Research seminars offered by the faculty cover diverse areas, authors, epochs, and problems, ranging from “Narrative, Description, Affect” to “Poetry and the Fate of the Senses” and “Literature and Letters in the Renaissance” ; from "Transpacific Indigenous Literatures” to “Marxian Poets? Germany And The Americas? Brecht, Vallejo, Zukofsky” and “Homer: Invention and Reception”; from “Poetic Justice: Dostoevsky, Nabokov and Literature in the Shadow of the Law” to "Traveling Fictions” and “Inheriting Cultural Disaster” (to name just a few). Texts read in these seminars include both authors from a global range of literary and cultural traditions, and theoretical interventions that question how established patterns of power and knowledge determine the ways in which we read and discuss cultural artifacts.

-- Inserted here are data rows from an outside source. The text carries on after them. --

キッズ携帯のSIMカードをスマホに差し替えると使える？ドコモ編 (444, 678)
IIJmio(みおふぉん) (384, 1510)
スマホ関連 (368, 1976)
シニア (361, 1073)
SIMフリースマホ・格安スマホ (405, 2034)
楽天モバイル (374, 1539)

Our former graduate students have won the Modern Language Association’s prize for the best first book for three of the last five years (since 2014); they have won the prize awarded by the American Comparative Literature Association (ACLA) for best dissertation in the nation for seven of the last ten years (since 2010). For more than a decade our placement record for tenure-track jobs, which you can find here (along with our graduates’ outstanding placement in academic fellowships, translation careers, and alternative academic paths), is among the very best in the country. This remarkable record speaks not only to the intellectual culture of the department but also to our faculty’s consistent devotion to teaching and mentoring (six of our nineteen faculty have won the campus’s Distinguished Teaching Award). Our undergraduate program is also flourishing. It draws a wide and diverse range of students, many of whom study heritage languages.

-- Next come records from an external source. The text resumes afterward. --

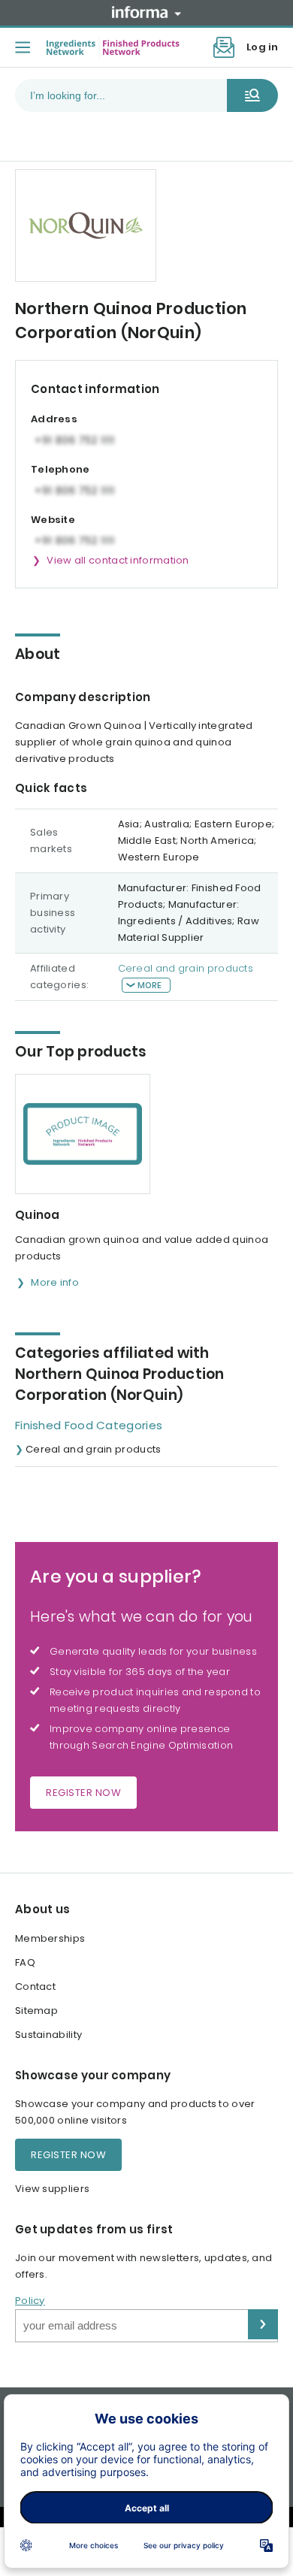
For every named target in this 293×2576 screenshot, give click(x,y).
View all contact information (118, 560)
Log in (262, 47)
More (149, 985)
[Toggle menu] (23, 47)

The field of comparative literary studies is in a distinctive position to contribute to cross-cultural understanding in the contemporary moment. Without a knowledge of languages and the cultural modes of life in which they operate, we risk falling into misunderstandings or imposing our own views on situations that are quite different from our own. Rarely has there been a greater need to strengthen multilingualism not only as a set of skills that can be applied to specific tasks, but as an approach to grasping the complexity and diversity of our world - to understanding what our world is. In the place of easy generalizations about cultural and linguistic difference, we offer attentive ways of engaging a range of literary traditions and aesthetic forms through a comparative and historical approach.